Krzysztof Stawnicki, miejski radny z Prawa i Sprawiedliwości, chciałby żeby miasto wróciło do swojego pierwotnego herbu, powiązanego z rodem Branickich - Gryfa z inicjałami Jana Klemensa Branickiego. Przypomina, że wspomniany historyczny herb został nadany przez króla Augusta III w 1749 roku, a Białystok jako jedno z dwóch miast wojewódzkich (obok Gdańska) przywilejem posiadania takiego herbu może się poszczycić.
- Mając powyższe na uwadze, w roku setnej rocznicy odzyskania przez Polskę niepodległości chciałbym przypomnieć Panu Prezydentowi, iż Białystok ma herb królewski i tym samym zainicjować publiczną dyskusję na temat przywrócenia historycznego herbu Białegostoku - pisze w interpelacji radny Stawnicki.
Przytacza także opinię Komisji Heraldycznej, która już kilkukrotnie upominała się o przywrócenie historycznego herbu, negatywnie oceniając obecny.
"Opinia o obecnie używanym herbie Białegostoku nie może być pozytywna. Oparty jest on bowiem na wizerunku herbu z obcego, zaborczego nadania" - czytamy w opinii komisji.
Nie jest to pierwsza próba zmiany tego elementu. Już w 2012 roku z podobną inicjatywą wyszedł ówczesny przewodniczący rady miasta Włodzimierz Kusak (PO). Wówczas jednak nic z tego nie wyszło.
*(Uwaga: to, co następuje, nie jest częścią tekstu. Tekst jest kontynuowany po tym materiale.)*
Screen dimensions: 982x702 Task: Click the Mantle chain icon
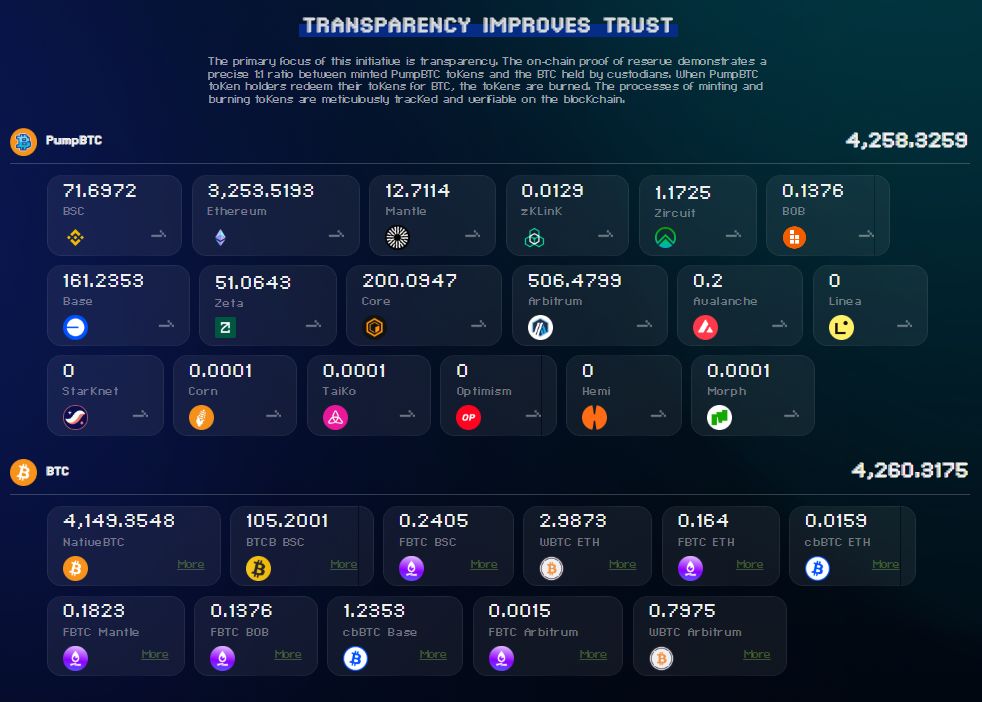tap(397, 237)
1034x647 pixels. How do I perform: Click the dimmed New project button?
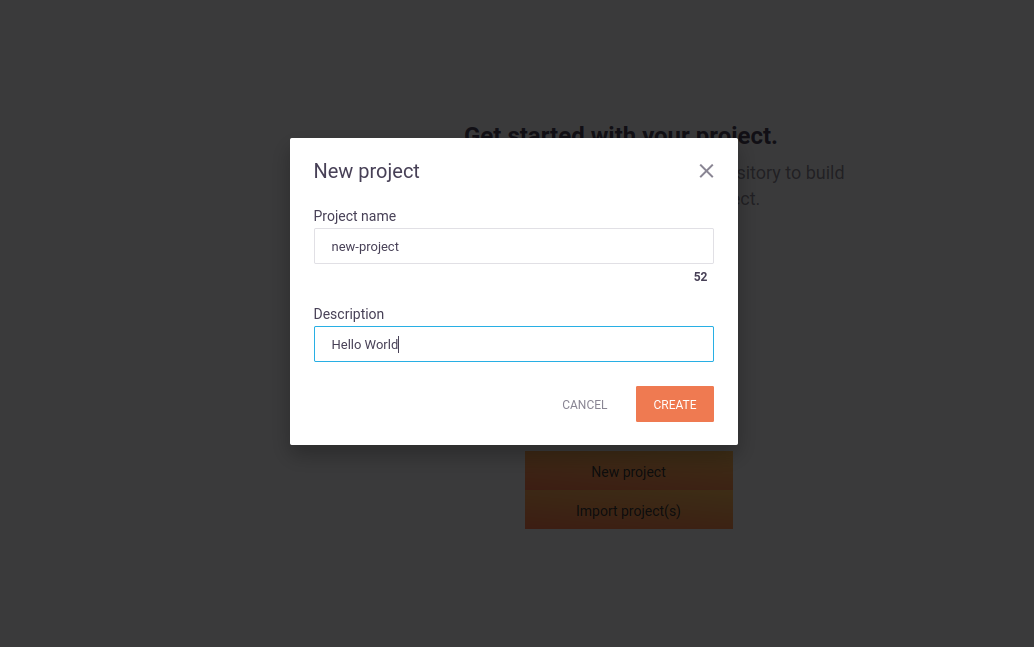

Nie ma się jednak czemu dziwić, bo ile sama zmiana wydaje się być na miejscu, to trzeba pamiętać, że wiązałoby się to z ogromnym przedsięwzięciem logistycznym. Obecny herb widnieje bowiem w wielu miejscach i we wszystkich byłoby go trzeba zmienić. Flagi, tabliczki na budynkach, materiały promocyjne, dokumenty urzędowe. Nie jest to więc zmiana, którą można by było przeprowadzić od ręki i na pewno nie byłaby to zmiana tania.